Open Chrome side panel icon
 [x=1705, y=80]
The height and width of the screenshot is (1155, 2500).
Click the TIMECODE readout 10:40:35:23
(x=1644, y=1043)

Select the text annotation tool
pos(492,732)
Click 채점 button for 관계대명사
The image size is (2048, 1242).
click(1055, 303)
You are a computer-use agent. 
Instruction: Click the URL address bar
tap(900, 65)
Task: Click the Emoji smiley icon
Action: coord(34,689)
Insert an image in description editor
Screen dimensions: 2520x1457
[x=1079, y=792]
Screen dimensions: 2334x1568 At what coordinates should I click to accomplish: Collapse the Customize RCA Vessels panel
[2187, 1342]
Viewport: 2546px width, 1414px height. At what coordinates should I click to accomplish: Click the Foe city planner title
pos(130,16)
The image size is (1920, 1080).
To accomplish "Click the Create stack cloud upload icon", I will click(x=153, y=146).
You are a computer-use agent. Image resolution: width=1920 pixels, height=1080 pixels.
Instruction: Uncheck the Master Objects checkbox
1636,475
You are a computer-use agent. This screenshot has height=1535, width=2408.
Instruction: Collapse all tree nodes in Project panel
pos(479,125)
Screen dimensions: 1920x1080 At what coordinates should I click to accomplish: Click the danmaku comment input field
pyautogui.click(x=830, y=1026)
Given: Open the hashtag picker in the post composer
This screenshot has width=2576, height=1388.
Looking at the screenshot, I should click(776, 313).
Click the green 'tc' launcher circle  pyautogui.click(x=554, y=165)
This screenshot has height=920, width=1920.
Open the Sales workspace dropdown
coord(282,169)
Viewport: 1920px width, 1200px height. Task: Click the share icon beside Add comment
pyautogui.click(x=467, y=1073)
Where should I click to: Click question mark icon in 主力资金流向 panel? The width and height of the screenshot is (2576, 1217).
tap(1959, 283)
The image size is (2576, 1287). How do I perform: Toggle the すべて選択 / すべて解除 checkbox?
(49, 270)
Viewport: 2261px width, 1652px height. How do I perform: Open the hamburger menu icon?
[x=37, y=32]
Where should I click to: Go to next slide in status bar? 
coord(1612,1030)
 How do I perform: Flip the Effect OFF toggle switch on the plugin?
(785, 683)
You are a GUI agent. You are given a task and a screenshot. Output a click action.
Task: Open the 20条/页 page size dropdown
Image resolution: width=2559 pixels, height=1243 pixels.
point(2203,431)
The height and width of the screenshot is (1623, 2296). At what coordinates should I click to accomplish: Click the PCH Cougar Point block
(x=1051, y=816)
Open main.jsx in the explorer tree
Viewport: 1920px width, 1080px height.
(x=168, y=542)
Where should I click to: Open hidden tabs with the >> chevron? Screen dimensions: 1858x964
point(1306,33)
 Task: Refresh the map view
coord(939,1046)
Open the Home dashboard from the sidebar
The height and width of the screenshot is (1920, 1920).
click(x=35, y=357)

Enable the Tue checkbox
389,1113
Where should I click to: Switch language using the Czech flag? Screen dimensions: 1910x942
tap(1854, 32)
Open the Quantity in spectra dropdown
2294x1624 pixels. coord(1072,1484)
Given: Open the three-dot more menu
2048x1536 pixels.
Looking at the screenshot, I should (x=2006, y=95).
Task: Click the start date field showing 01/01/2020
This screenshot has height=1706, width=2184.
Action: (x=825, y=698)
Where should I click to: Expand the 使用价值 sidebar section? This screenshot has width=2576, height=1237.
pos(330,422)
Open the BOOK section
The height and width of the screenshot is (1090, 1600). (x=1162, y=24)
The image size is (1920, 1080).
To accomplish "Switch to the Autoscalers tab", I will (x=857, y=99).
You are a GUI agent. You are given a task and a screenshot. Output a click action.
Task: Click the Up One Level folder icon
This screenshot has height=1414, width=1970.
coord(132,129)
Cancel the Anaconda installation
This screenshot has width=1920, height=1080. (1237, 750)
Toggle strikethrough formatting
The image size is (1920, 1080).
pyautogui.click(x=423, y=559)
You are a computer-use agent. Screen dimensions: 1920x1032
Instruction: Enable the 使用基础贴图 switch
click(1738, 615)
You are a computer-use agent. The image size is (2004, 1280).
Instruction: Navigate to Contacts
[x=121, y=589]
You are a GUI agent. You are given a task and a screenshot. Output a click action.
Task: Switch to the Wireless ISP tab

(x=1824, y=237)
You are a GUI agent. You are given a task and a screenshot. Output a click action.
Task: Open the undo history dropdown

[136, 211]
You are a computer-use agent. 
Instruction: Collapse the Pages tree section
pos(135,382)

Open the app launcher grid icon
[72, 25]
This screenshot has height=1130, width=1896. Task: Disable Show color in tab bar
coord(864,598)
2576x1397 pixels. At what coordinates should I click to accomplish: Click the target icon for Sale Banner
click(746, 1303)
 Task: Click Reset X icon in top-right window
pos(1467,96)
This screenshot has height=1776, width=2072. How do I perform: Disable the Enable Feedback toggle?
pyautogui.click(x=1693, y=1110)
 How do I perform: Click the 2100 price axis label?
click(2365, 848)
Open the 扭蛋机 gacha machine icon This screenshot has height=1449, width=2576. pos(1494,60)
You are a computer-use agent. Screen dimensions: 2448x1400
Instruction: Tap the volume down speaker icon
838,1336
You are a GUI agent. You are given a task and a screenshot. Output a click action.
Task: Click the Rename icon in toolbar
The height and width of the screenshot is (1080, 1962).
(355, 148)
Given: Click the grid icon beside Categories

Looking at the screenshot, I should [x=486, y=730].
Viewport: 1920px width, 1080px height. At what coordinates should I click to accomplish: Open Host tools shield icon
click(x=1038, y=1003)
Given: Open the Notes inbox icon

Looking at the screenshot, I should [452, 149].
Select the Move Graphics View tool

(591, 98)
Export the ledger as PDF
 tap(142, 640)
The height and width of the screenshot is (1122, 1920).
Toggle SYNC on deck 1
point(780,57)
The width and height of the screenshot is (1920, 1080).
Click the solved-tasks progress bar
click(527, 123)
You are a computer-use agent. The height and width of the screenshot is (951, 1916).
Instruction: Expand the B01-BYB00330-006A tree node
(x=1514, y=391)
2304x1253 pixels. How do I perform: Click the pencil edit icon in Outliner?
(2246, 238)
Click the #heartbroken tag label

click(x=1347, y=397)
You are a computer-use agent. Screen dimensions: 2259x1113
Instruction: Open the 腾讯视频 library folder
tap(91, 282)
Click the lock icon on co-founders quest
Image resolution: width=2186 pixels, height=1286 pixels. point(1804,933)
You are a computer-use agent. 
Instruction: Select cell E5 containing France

────────────────

◆ Instructions for the task
All that is wanted is a faithful reproduction of the line above with "You are a computer-use agent. Image", the line with "Given: Open the hashtag", and every line in between.

◆ Solution for this exercise
You are a computer-use agent. Image resolution: width=1920 pixels, height=1080 pixels.
Instruction: Uncheck the Master Objects checkbox
1636,475
You are a computer-use agent. This screenshot has height=1535, width=2408.
Instruction: Collapse all tree nodes in Project panel
pos(479,125)
Screen dimensions: 1920x1080 At what coordinates should I click to accomplish: Click the danmaku comment input field
pyautogui.click(x=830, y=1026)
Given: Open the hashtag picker in the post composer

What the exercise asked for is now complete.